**YOUR ASSIGNMENT**
Please make an exact copy of the lines from the one holding "Given: Click the" through the end of the data, both ends included, with no pictures.

[Stored dataset items]
-------------------------
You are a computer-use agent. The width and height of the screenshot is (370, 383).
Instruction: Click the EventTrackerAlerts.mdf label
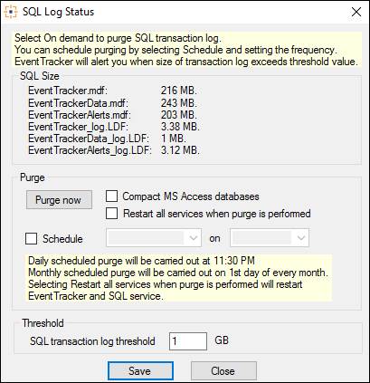[80, 115]
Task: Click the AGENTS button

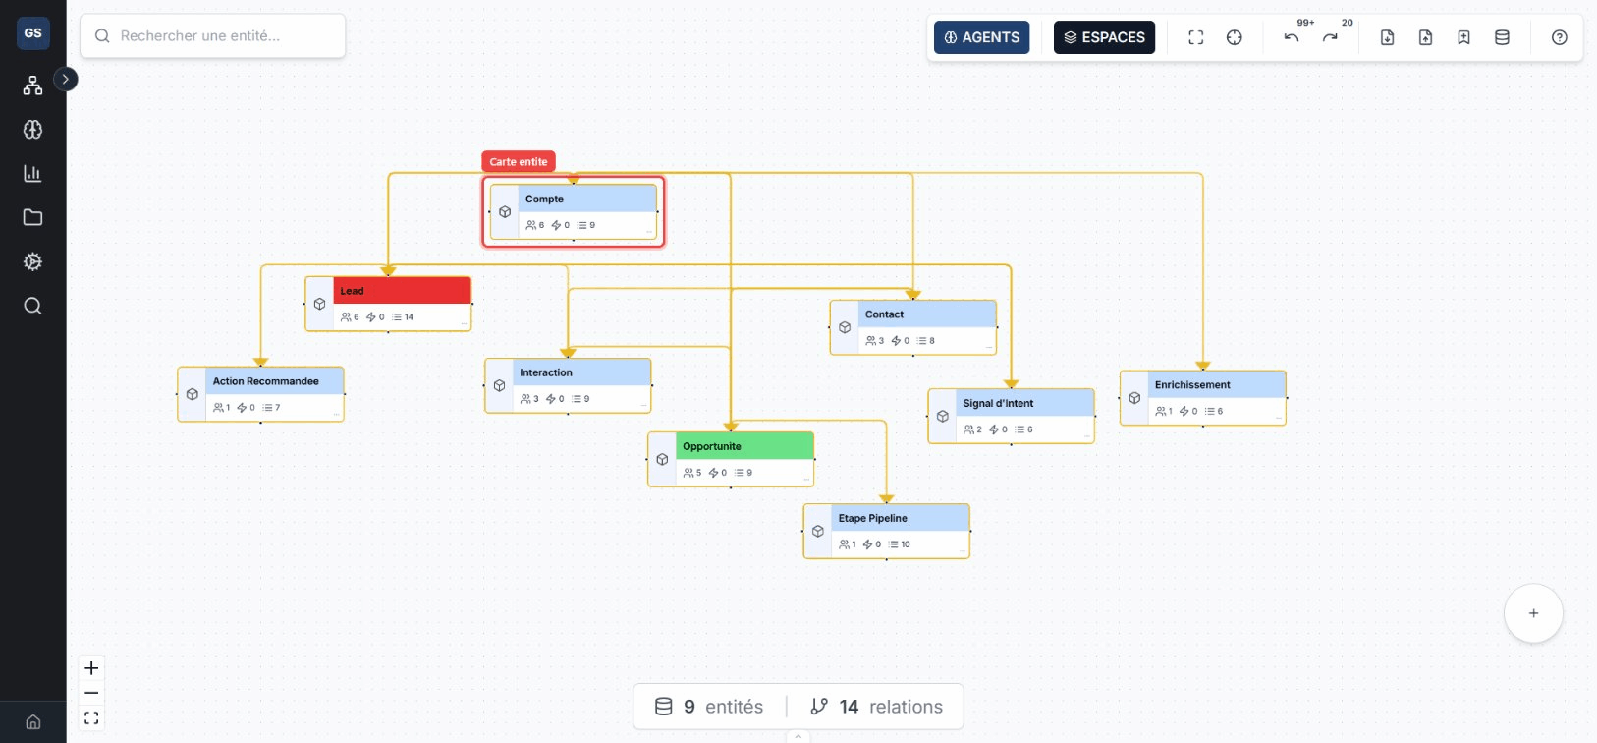Action: (981, 37)
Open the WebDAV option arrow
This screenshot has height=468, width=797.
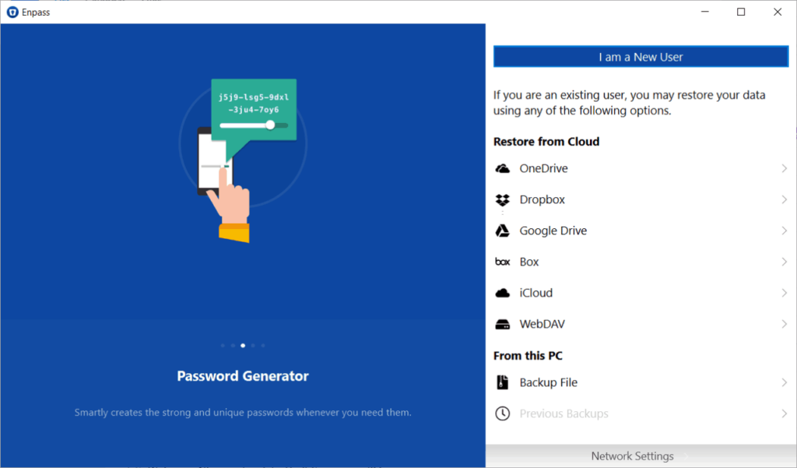pos(784,324)
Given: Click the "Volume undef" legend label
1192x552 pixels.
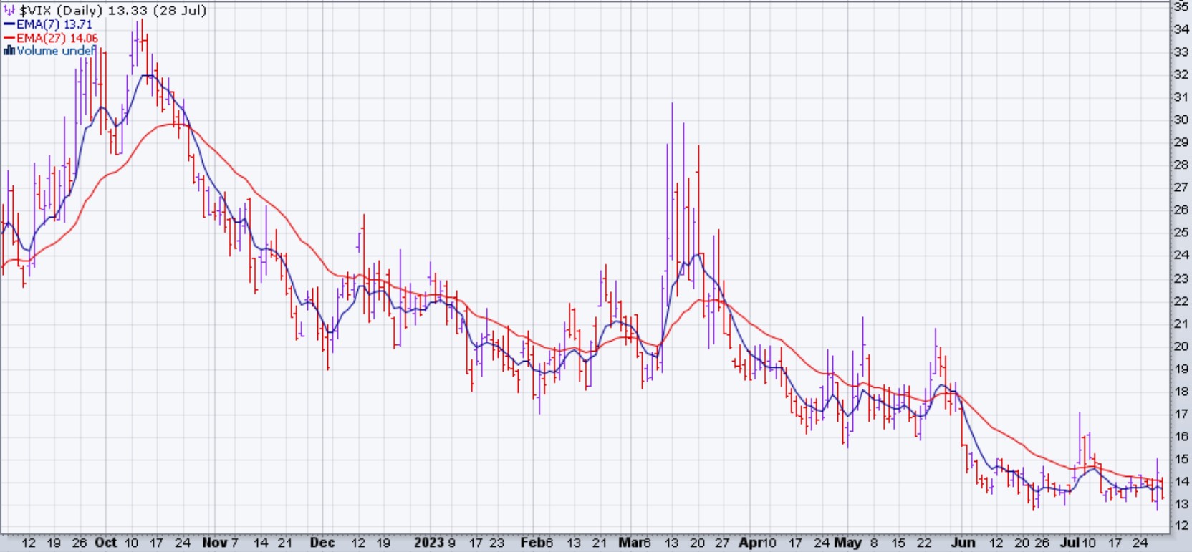Looking at the screenshot, I should click(56, 51).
-------------------------
**EXERCISE OUTPUT**
Given: Click the "Volume undef" legend label
1192x552 pixels.
Looking at the screenshot, I should click(56, 51).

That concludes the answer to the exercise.